Окно над головой освещало его отекшее лицо со сверкающими глазами; они, обычно тихие и застенчивые‚ словно впервые в жизни налились гневом.
Рядом, поджав под себя ноги, сидела Таня с кружкой в руках.
‐ Самовар не ставили, ‐ печально сказала она, поднимая на Лиду взгляд. ‐
Хлеб вышел. А мама как вчера ушла, так и доси нету. На загнетке чайник, батьке
кипятила. Возьми, погрейся.
‐ Ладно, ‐ слабо отозвалась Лида и подумала: «Господи, а если еще и ‐ Ты
заболеешь, девочка? Что тогда будем делать»?
Лида откачнулась от печи и хоть не закрывала глаз, все опять заслонили
красные разбегающиеся круги.
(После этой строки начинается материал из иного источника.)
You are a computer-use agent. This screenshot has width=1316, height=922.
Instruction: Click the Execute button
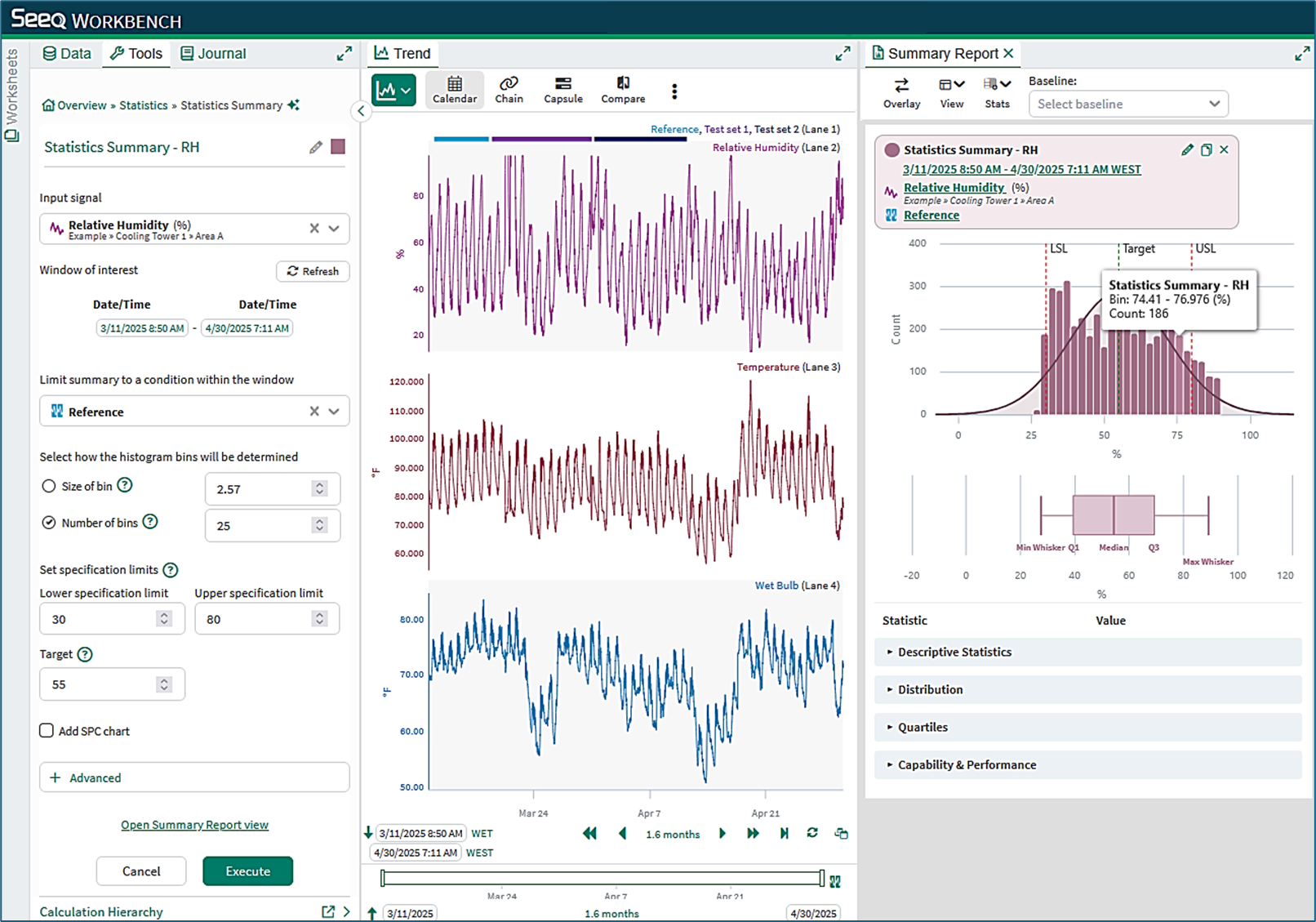coord(247,871)
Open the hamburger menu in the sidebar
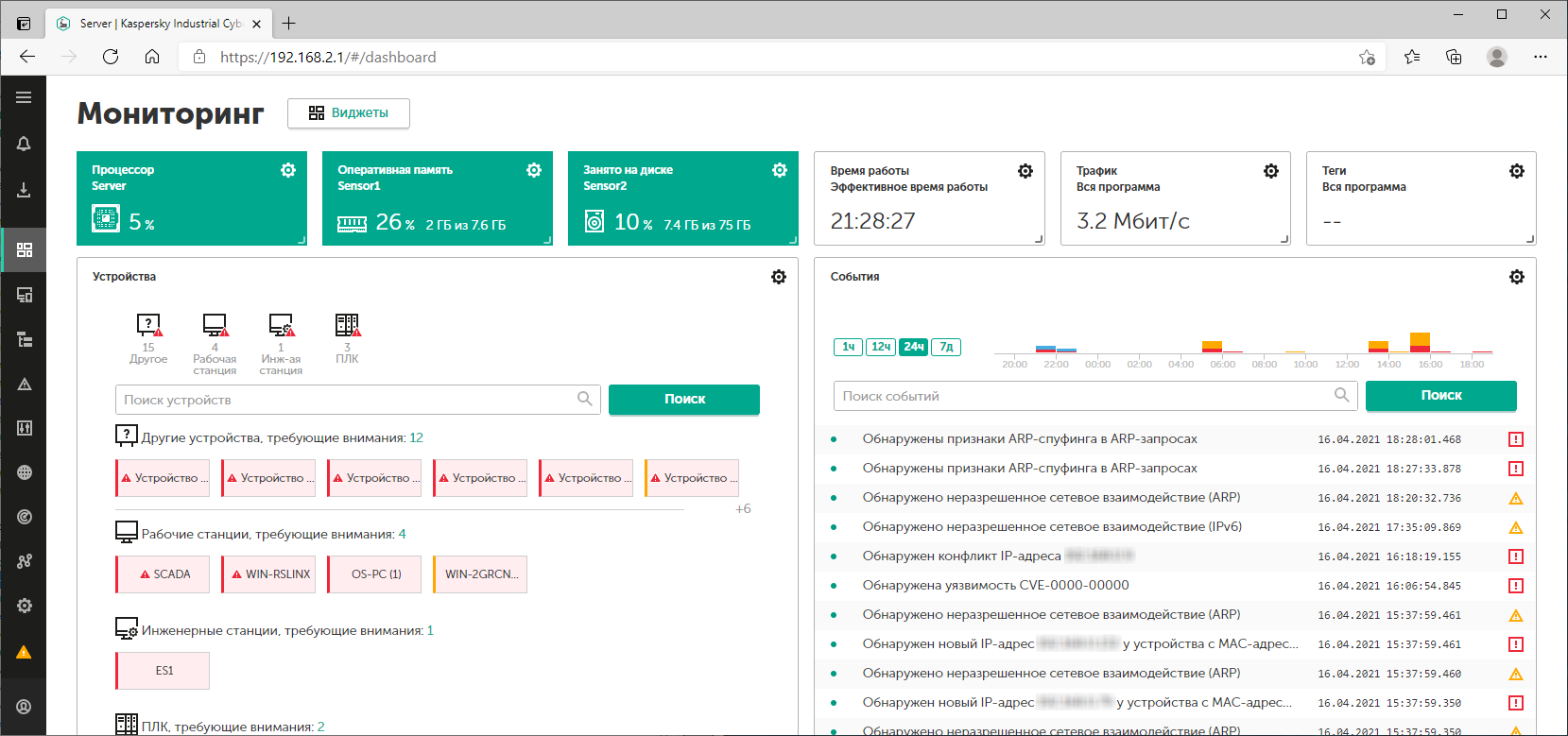Viewport: 1568px width, 736px height. click(24, 97)
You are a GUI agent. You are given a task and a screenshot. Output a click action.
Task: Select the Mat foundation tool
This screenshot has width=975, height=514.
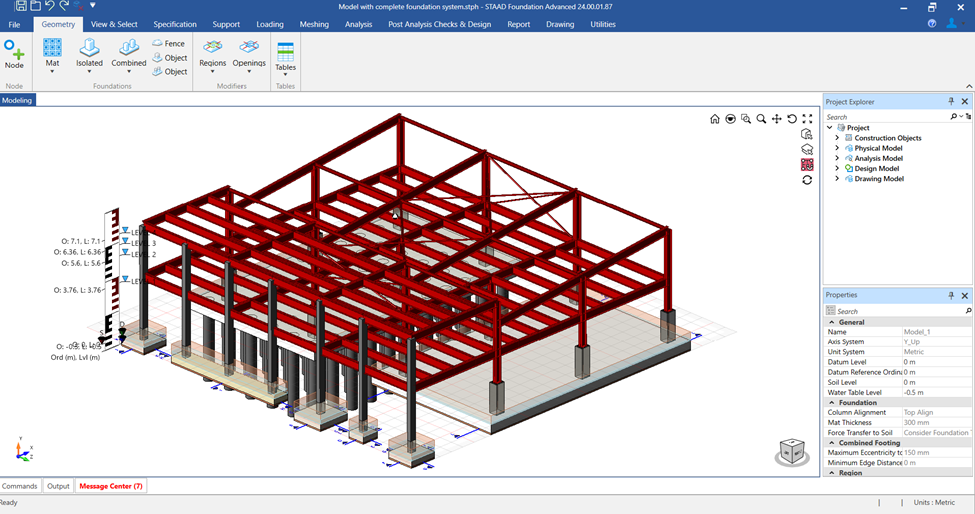coord(52,48)
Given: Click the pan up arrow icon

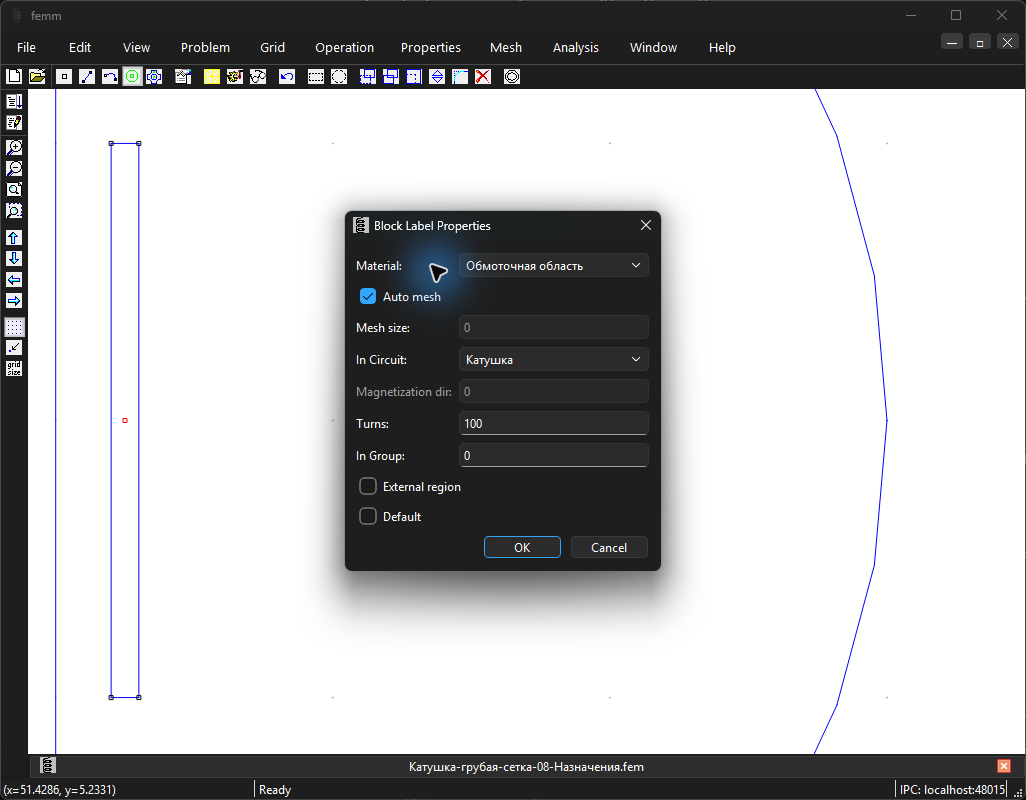Looking at the screenshot, I should coord(14,237).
Сквозь звон в ушах донесся стук двери и
невероятно бодрый голос Елены Ивановны;
‐ Не перемерли еще тут мои? Слава богу, все живы и все до места сбились!
Круги разбежались, и Лида увидела свекровь: статную, несмотря на
неуклюжую одежонку, румяную с мороза, белозубую, сразу напомнившую Ивана.
‐ А хозяева убегли‐таки? ‐ усмехнулась она, взглянув на высокий коник в
красном углу, желтеющий голыми досками. ‐ Хворобы испугались. Хай бегуть!
Сами барствовать будем! К соседям что ли, они убрались?
‐ Где ты пропала, мама? С упреком спросила Таня.
‐ А я аж у деревню подалась, ‐ Лихо тряхнула головой Елена Ивановна, сбрасывая на плечи шаль и вытаскивая из узелка бутылочку и мешочек. ‐
Разжилась мукою да постным маслом. Оладьев вам настряпаю.
Лида смотрела на свой ‚край постели, у самого коника, и не решалась
шагнуть по плывущему полу. Так далеко были и лоскутное Одеяло на двоих, и две
серые бессменные простыни, отданные ей и Тане!
‐ Ох, Лидия, видать, и ты захворала,‐ невыразительно, будто пробиваясь
сквозь дрему, раздался голос свекрови.
Не оборачиваясь, Лида кивнула‚ и вяло опустилась на колени, услышав под
собой шуршанье соломы. И вся растворилась в темноте, вся перестала
существовать, до последней клеточки тела.
…Первыми возродились ноги: ломота прошла по костям, стянула икры.
Потом обозначился рот ‐ комок сухой боли. Язык был утыкан множеством заноз, они цеплялись за шершавое нёбо. Требовалось попросить воды, но не было тела и
не было голоса.
Сквозь тяжелые ресницы Лида увидела в темноте белый круг Таниного лица
и почувствовала молодой вкус воды. Вода забулькала в горле, охолодила
желудок, и вслед за ее током ощутились грудь, живот ‐ все тело.
Забытье теперь нарушалось каждую минуту, но, странно, всякий раз
менялось время: то сумерки, то дневной свет, то ночь. И это казалось обманом, потому что Таня так и продолжала сидеть то у одного, то у другого края общей
постели.
Теперь тело чувствовалось беспрерывно. Болели бока, ломило спину. И
снилось одно и то же: будто она натирает между пальцами шершавые шарики.
Они были то
такими маленькими, что с трудом удерживались в щепотке, то вырастали так, что их еле можно было ухватить. От нудного трения, от упругой шероховатости
шариков ныли пальцы и было тягостно.
Однажды Лида очнулась от мужских голосов: «Наверное, вернулся Ваня, а
Осип Петрович выздоровел и они разговаривают», ‐ подумала она. Стало так
хорошо,
что не хотелось ни шевелиться, ни открывать глаза.
‐ …товарищ Москалева, ‐ сказал кто‐то сиплым шепотом.